Although I am reluctant to assign too much brilliant insight to private-sector investors (the mortgage bubble comes to mind), a couple of decades ago they did begin to see the potential in parks to generate real-estate value, commercial activity and tourism dollars — the potential that many cities seem to overlook. When local governments found park spending an easy item to cut in response to rising costs, a diminishing tax base and shrinking federal funding, it must have seemed like a godsend when private funding began to fill in the gaps.
There’s just one small catch. In our proudly capitalistic society, private individuals and companies answer only to themselves and their investors. Whereas a city government has an obligation to equitably fund parks and recreation across all areas, private funders are free to pick and choose parks that are highly visible, potentially profitable or of some inherent interest to their own concerns. That means local governments face a tricky balancing act when they enter public/private partnerships in order to ensure that all of their citizens benefit and that great parks remain accessible to everyone, as New York Times columnist Michael Powell explores in this month’s cover story.
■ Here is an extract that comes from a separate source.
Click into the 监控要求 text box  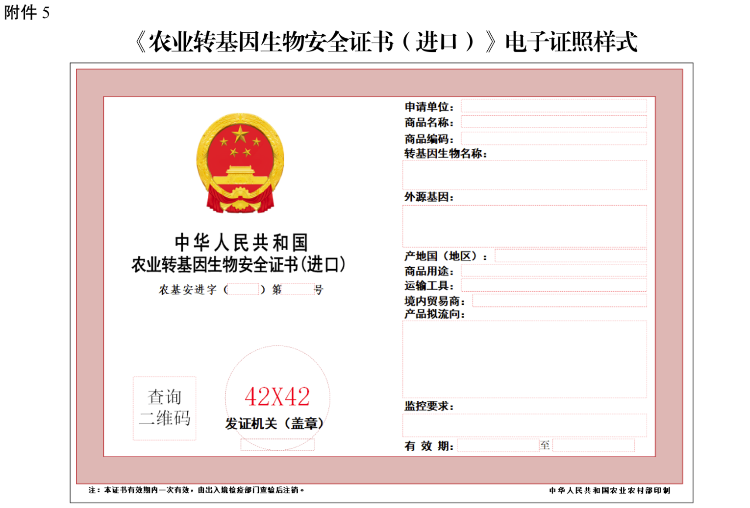(x=524, y=424)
Now that’s not to say that if Sim City had had an option for private companies or donors to fund my parks, I would have turned away the free simoleons either. But although economic arguments are among the most persuasive for building a strong park system, parks and recreation is about more than dollars and cents. It’s about using a public resource for public good to enhance conservation, health and wellness, and social equity. Private funding can help achieve that, but it’s still the public sector’s responsibility.